Network packets have a maximum payload size defined by the MTU (Maximum Transmission Unit). The standard value is 1500 bytes — a limit inherited from early Ethernet hardware. In industrial environments running high-throughput tasks such as database synchronisation, camera feeds, or large sensor data transfers, increasing the MTU to 9000 bytes (Jumbo Frames) reduces CPU interrupt overhead and improves sustained throughput. This guide shows how to check, temporarily change, and permanently configure the MTU on any Raspberry Pi OS device, including Raspberry PLC, GateBerry, and Touchberry Pi.
What are Jumbo Frames?
The standard Ethernet frame carries 1500 bytes of payload (MTU = 1500). Any frame exceeding this limit is called a Jumbo Frame. The most common Jumbo Frame target is 9000 bytes, though hardware support varies up to 12000 bytes.

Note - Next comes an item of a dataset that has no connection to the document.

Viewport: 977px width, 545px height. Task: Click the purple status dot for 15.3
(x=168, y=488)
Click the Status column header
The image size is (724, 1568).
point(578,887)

Larger frames mean fewer interrupts per unit of data — the processor handles fewer frames for the same transfer, reducing CPU load and improving throughput on sustained, high-volume transfers. However, every device in the network path — network cards, switches, and routers — must be configured to the same MTU. A single device at 1500 bytes forces all traffic to fragment, which is worse than leaving the MTU at the default.
When to use Jumbo Frames — and when not to
Use Jumbo Frames when all switches and NICs in the path support 9000-byte frames, traffic consists of large sustained transfers (database backups, video streaming, image processing pipelines), and source and destination addresses are static.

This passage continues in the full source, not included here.